Autorisons-nous donc plutôt à prendre la parole et laissons à d’autres la responsabilité éventuelle de penser si c’est bien ou mal, opportun ou inopportun, agréable ou désagréable à entendre, vrai ou faux.  Ce n’est pas nécessairement la vérité que j’exprime, mais c’est ce que je pense… et si je pense – et pour autant que j’agisse en conséquence, alors je suis ![1]
Frait’airnellement, 

Fencienne & Benoît Saint Girons
Centre Oasis, Genève
 


[1] La formule de Descartes « Je pense donc je suis » serait à discuter en long et en large – notamment via l’étude du taoïsme de Lao Zi, voir www.daodejing.fr – mais il était moins question ici d’infirmer la proposition que l’être s’assimile uniquement à sa pensée ou esprit (le plus souvent empli de préjugés et images), que de se donner le droit à toute parole, le droit de s’exprimer ou de s’indigner.       

2 commentaires:

  1. Bonjour,

    Je vais suivre votre conseil et m'autoriser à prendre la parole pour réagir à ce billet.

    Je vous cite:

    Un « Excusez-moi Monsieur mais il me semble que vous êtes en train de très malhonnêtement subtiliser mon portefeuille » sera en effet bien plus courtois qu’un « Sale voleur! »…

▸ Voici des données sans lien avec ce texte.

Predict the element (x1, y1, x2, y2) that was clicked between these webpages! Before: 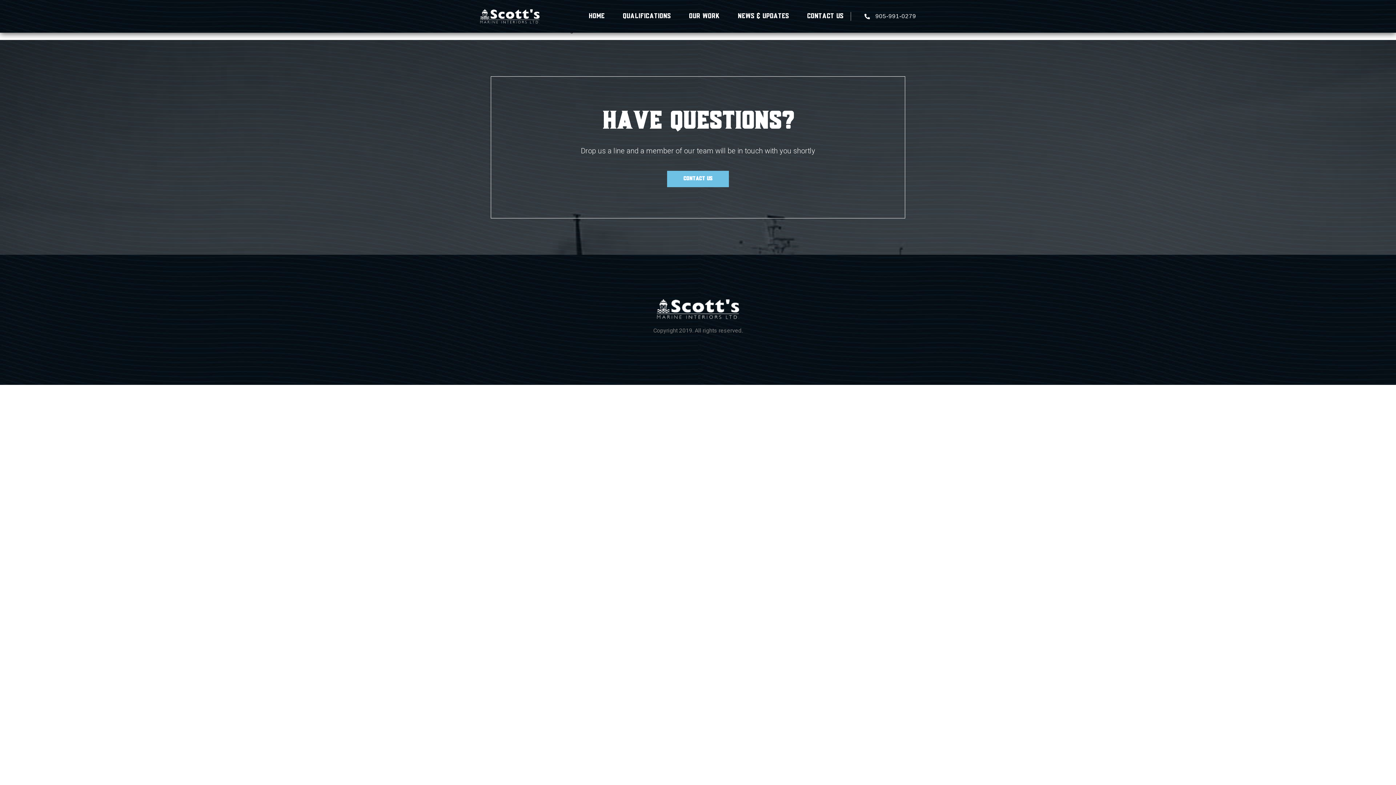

    Je vois dans ces deux propositions le même message, seul l'emballage varie. Et franchement, je me demande si je ne préfère pas encore le "Sale voleur", qui a au moins le mérite de la franchise; car mon sens, le "il me semble que" n'est qu'un déguisement hypocrite qui ne fait pas illusion bien longtemps, puisqu'il est suivit de "VOUS êtes en train de TRES MALHONNETEMENT..." Dans les deux cas, le destinataire de ces propos ne peut que se sentir attaqué.

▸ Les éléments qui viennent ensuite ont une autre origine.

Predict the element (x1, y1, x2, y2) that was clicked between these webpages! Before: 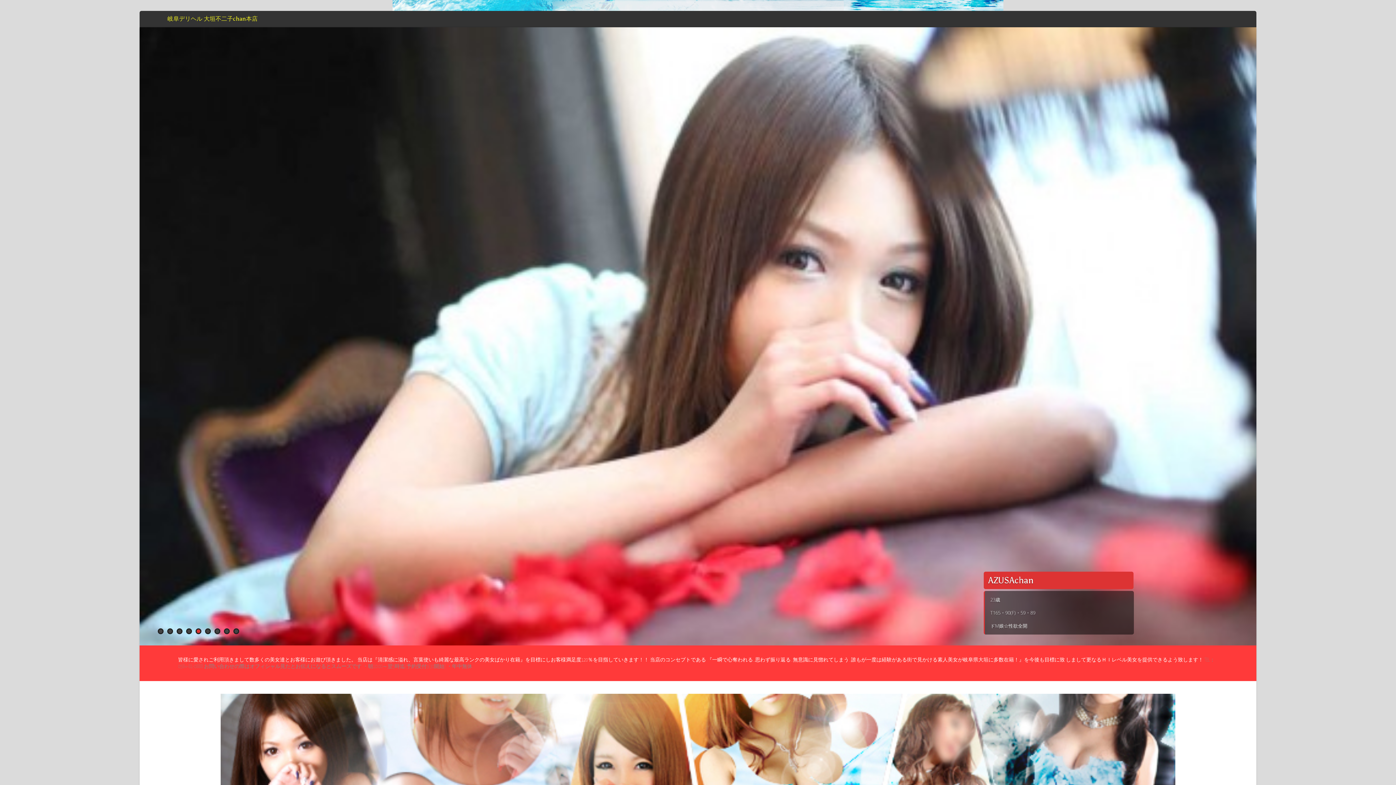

    Personnellement, je préfère: "Monsieur, je trouve le prix de vos glaces excessif!"

    Après, l'autre peut réagir comme il veut, accepter ou non la critique, entrer ou non en débat, se justifier ou éluder, mais en tout cas il est clair que la différence est de taille: j'ai exprimé mon avis, fermement et clairement, sans déguisement ni paraphrase, mais je n'ai parlé que de moi; en ce sens, je suis inattaquable. Cela n'empêchera probablement pas l'autre de se mettre sur sa défensive, mais le fait est que je ne m'en suis pas pris à sa personne.

    Ceci dit, vous dites avoir demandé poliment à un restaurateur français s’il ne trouvait pas que le prix de ses glaces industrielles était « un peu excessif* ». Je préfère cela aux exemple sus-cités, car au moins vous ne l'avez pas attaqué, lui.

    Ce principe du "parler au JE", j'en ai eu connaissance pour la première fois il y a de nombreuses années. J'ai mis du temps à comprendre son sens, et plus de temps encore à commencer à le mettre en pratique. Et je suis loin de l'avoir réellement intégré à ma façon de parler, à ma façon de penser, au regard que je pose sur les autres. Mais plus ça va, plus je suis d'avis que cette "règle du JE" devrait être enseignée aux enfants (et pas qu'à eux!). Je vois tous les jours les dégâts que sa méconnaissance fait dans les relations humaines, et, notamment, dans les forums de discussions sur le net.

    Dominique Python

    RépondreSupprimer
    Réponses
    1. Bonjour Dominique,

      Je préfère aussi le "Sale voleur", l'autre formule n'étant qu'une caricature de travers des divers langages destinés à ne pas froisser l'autre. Généreuse idée mais irréaliste et pervers dans son application.

      Juste principe en effet que celui du "parler au je" même s'il ne supprimera pas toutes les susceptibilités... l'époque étant davantage dans le refus des remarques perçues comme désagréable que dans l'acceptation de points de vues différents et d'une opinion franche.